I’ve heard some say disability benefits are unnecessary hand-outs for people who should just die off, and why should hard-working people foot the bill for people who are lazy, whose lives mean nothing?
The disability process itself mirrors these same sentiments – the 3-5 years (average) process for applying, fighting for, and receiving disability (SSI or SSDI) in the USA is by its nature a grueling process, with analysts hired to deny applicants not once, but twice (standard procedure), forcing the applicant to appeal their case twice over several months before a hearing is granted, which then takes years to schedule due to a shortage of judges. It is a process intended to force people to give up.
The Affordable Care Act (affectionately termed Obamacare) is likely to be repealed in a few months.
I’m told personal stories are powerful, so I want to share mine.
I was always going to be healthy. Aside from a slight concern when I quit a job that offered health insurance and took another job without it, I never once considered I would need a team of doctors.

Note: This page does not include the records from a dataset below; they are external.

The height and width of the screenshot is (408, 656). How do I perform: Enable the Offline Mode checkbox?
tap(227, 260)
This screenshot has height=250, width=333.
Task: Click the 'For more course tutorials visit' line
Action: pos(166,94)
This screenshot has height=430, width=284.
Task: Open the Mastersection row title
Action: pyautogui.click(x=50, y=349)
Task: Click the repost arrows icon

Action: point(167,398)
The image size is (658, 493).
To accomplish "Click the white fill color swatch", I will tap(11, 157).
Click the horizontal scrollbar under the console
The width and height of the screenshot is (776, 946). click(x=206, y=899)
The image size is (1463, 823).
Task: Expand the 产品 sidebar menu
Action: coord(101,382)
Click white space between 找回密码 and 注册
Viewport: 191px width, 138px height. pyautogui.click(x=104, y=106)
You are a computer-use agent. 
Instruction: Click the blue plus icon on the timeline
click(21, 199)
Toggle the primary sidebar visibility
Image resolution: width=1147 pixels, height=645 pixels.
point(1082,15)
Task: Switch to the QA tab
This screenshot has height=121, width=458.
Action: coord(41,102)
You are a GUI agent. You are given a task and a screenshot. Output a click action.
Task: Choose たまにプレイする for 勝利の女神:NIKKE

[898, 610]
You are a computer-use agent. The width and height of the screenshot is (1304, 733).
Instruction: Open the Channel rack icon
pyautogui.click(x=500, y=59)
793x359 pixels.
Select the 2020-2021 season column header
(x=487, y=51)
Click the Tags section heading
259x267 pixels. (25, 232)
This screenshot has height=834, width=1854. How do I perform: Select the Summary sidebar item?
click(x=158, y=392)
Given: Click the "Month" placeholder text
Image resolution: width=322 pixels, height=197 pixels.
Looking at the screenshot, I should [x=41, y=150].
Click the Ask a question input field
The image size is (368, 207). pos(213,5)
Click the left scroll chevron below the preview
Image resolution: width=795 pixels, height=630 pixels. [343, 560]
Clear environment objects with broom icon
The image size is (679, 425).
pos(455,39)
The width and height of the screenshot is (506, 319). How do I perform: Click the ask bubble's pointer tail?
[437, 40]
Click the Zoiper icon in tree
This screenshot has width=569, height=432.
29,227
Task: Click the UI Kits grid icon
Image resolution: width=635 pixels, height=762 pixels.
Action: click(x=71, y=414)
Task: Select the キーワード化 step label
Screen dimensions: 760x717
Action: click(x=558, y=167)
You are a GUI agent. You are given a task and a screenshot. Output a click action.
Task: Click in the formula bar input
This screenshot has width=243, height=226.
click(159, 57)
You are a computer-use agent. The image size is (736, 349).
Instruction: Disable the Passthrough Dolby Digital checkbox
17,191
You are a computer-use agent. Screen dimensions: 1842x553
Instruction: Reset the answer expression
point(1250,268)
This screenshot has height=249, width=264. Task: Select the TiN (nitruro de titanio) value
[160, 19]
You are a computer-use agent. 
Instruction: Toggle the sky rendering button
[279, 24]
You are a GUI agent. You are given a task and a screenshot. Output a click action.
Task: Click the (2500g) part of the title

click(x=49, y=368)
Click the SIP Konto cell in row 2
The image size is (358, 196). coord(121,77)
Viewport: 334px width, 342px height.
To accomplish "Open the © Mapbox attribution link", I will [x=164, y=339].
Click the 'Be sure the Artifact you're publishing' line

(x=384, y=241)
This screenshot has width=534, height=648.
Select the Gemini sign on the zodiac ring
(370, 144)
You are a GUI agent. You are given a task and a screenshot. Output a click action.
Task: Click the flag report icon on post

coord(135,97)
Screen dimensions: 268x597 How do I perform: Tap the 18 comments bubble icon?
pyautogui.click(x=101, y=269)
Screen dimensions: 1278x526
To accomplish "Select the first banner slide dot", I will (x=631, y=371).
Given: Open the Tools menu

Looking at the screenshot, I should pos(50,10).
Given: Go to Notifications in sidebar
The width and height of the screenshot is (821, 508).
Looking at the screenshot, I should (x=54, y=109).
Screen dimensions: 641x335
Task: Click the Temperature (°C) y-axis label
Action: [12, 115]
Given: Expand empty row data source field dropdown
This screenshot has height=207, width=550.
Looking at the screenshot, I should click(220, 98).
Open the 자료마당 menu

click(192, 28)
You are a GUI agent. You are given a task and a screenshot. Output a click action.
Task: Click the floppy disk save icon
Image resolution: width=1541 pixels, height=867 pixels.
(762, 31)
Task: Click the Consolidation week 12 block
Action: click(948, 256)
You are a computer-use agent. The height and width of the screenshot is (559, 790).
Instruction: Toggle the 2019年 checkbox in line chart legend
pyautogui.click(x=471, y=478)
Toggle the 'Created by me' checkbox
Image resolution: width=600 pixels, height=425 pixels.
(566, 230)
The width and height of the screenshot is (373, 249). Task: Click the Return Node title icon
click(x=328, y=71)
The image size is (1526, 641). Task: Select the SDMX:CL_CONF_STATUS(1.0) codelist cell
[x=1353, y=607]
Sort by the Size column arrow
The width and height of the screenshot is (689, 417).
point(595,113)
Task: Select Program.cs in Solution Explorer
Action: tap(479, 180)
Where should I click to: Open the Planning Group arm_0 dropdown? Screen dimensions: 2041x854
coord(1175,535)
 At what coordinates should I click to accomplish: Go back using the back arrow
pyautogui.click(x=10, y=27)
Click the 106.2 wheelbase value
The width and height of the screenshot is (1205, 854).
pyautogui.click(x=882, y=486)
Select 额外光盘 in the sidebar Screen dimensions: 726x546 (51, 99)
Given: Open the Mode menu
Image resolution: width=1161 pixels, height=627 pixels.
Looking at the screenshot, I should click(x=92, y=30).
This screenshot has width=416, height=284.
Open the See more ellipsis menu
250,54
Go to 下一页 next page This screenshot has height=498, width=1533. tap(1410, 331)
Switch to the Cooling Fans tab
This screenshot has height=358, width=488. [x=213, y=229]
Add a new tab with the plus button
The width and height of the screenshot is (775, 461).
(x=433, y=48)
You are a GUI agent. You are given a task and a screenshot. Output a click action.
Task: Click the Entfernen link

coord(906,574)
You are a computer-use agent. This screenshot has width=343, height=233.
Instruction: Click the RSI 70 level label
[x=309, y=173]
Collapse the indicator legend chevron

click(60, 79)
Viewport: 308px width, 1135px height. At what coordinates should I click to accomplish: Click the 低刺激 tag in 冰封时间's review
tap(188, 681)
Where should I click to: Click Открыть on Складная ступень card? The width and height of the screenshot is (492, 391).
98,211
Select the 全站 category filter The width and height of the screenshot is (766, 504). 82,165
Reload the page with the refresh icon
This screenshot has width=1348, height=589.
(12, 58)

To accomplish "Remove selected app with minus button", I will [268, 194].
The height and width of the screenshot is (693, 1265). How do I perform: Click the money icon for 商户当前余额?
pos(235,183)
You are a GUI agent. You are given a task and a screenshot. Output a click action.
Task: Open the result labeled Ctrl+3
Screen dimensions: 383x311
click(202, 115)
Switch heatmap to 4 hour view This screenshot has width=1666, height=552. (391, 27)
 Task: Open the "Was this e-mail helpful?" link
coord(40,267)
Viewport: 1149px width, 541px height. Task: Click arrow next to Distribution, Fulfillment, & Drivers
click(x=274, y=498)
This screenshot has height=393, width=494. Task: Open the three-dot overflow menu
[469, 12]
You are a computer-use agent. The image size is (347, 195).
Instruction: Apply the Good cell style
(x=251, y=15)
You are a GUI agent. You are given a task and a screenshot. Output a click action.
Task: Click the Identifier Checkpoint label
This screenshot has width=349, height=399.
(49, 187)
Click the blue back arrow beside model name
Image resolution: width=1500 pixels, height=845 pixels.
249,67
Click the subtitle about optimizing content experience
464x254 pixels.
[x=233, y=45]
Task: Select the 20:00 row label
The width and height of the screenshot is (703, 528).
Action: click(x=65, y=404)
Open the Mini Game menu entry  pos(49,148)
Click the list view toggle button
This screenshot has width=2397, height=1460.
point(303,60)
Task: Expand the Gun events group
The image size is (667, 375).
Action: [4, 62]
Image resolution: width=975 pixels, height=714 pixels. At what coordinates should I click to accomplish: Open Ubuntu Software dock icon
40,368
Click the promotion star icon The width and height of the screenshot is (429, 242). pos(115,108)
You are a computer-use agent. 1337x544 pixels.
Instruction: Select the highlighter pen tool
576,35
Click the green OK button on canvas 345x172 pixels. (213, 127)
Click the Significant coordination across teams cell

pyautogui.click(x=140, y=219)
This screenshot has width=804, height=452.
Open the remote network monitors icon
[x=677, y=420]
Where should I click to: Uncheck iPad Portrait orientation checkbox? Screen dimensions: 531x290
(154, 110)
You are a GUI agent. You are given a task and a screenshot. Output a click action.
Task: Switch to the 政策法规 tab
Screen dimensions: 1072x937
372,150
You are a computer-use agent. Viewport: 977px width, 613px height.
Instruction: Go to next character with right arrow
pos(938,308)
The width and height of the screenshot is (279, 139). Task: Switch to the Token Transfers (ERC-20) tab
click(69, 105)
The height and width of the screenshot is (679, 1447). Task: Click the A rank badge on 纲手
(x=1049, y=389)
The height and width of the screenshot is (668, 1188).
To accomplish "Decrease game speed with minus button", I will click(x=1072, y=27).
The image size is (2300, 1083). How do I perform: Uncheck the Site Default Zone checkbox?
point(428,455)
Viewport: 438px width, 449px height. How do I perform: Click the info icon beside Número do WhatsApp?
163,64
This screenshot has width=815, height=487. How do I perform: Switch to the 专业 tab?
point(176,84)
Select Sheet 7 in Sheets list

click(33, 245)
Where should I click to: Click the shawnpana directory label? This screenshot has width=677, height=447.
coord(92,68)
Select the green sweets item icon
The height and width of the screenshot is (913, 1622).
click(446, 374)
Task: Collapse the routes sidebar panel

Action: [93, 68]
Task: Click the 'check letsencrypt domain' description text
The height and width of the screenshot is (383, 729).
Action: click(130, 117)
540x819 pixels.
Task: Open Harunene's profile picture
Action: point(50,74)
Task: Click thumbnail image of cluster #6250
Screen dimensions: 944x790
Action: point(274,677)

I boast a background as a college athlete, professional mover (yes, heavy furniture, etc) and otherwise health-aware person.
But my body lied to me.
Nearly four years ago, I was diagnosed with Ankylosing Spondylitis, a severe disease that causes rampant and painful inflammation in the spine and other joints in the body, sometimes leading to the growth of bone spurs that fuse spinal vertebrae and hips. I wasn’t diagnosed by a healthcare provider at first – I found out I inherited this disease from my father after matching our symptoms.
When I first wrote about applying for disability, I mentioned a standard practice of the Social Security Administration: default semi-automatic denials of disability claims. On average, it takes 3-5 years for someone who is disabled to be awarded benefits. This routine dragging out of claims affects me and many others financially and emotionally and also feels immoral and unjust. The disability process has been intentionally crafted to be as difficult as possible to navigate and even survive, yet this program was founded for the purpose of helping people live better lives.
The following letter is my formal response to a denial of my first claim. To be clear, many claims are denied twice before moving to a hearing with a judge. I am sharing this publicly because I want to expose the vulnerability so many go through as they seek disability – as they seek resources so they might live longer, healthier, fuller lives in the face of significant barriers to a substantial work-life.
Before I share my letter, here are some reasons I was told I am not disabled under the rules of the Social Security Administration:
Applying for disability is a demeaning, humiliating, invasive process.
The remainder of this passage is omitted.